- [CONSIGNE] Recopiez mot pour mot le passage du texte sur André Kornmann en commençant par « Un avocat au » et en terminant par « mineurs délinquants récidivistes. ».

- [TEXTE]
Un avocat au profil atypique Ce qui est certain c’est que la personnalité d'André Kornmann ne laisse pas indifférent. L’homme n’est pas tout à fait inconnu dans le paysage local. En 2014, il avait été désigné tête de liste FN à Strasbourg en vue des municipales. Il avait été incité à se retirer après avoir essuyé des critiques, au sein même de son camp, pour son programme jugé trop "radical". En pleine stratégie de dédiabolisation du parti d’extrême droite, lui prônait notamment le déplacement forcé des Roms devant le consulat de Roumanie, l’équipement de gros chiens de défense pour les policiers municipaux, l’expulsion des familles de mineurs délinquants récidivistes.
Municipales à Strasbourg : le candidat du FN André Kornmann se retire En 2016, son nom avait resurgi dans la presse suite à une condamnation du tribunal correctionnel de Strasbourg, en première instance, à trois mois de prison avec sursis, six mois d’interdiction d’exercice et 3.000 euros d’amende pour avoir insulté et harcelé des notaires sur la base de vieilles rancœurs. Un profil atypique que les détracteurs de l’avocat ne manquent pas de souligner pour accréditer leur thèse. Ce type a un "problème de santé mentale" tranche Eric Straumann.

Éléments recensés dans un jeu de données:

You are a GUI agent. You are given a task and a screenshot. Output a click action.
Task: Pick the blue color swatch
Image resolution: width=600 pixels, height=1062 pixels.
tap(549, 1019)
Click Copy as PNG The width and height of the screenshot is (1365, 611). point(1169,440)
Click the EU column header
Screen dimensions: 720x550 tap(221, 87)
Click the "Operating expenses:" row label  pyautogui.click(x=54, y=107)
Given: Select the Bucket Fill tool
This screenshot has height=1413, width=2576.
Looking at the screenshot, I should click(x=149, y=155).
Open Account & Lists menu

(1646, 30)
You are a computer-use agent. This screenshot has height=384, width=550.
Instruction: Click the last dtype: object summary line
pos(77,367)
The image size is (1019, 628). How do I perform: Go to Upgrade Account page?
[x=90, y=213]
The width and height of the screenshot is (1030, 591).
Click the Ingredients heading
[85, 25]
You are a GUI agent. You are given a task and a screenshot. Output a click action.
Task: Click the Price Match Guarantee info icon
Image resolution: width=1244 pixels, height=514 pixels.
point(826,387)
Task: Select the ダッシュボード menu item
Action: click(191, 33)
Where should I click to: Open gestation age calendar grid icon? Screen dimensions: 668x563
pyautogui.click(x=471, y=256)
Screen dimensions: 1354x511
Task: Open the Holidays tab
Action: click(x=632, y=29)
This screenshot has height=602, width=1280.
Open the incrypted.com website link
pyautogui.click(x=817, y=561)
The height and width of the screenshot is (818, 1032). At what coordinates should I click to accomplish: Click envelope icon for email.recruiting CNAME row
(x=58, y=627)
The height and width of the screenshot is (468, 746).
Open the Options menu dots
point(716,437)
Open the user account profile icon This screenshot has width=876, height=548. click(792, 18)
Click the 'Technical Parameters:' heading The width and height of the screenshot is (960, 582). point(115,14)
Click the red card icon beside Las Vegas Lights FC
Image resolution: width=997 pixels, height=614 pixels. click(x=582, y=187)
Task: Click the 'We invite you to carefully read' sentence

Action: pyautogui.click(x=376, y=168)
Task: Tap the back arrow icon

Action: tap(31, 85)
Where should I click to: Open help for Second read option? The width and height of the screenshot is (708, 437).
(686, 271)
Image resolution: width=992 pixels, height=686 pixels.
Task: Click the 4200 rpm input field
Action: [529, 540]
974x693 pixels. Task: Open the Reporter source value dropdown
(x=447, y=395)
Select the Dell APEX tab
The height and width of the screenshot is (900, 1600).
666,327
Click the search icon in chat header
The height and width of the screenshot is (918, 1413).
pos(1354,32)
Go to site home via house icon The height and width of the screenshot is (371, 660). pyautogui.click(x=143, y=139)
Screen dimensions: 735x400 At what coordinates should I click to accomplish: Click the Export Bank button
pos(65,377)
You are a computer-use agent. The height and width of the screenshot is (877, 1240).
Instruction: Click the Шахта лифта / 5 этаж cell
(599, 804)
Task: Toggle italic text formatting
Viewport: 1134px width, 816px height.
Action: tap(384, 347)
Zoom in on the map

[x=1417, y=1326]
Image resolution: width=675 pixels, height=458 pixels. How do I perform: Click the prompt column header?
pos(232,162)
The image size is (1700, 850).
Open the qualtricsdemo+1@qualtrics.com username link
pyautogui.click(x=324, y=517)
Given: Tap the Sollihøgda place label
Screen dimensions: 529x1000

- [RÉPONSE]
Un avocat au profil atypique Ce qui est certain c’est que la personnalité d'André Kornmann ne laisse pas indifférent. L’homme n’est pas tout à fait inconnu dans le paysage local. En 2014, il avait été désigné tête de liste FN à Strasbourg en vue des municipales. Il avait été incité à se retirer après avoir essuyé des critiques, au sein même de son camp, pour son programme jugé trop "radical". En pleine stratégie de dédiabolisation du parti d’extrême droite, lui prônait notamment le déplacement forcé des Roms devant le consulat de Roumanie, l’équipement de gros chiens de défense pour les policiers municipaux, l’expulsion des familles de mineurs délinquants récidivistes.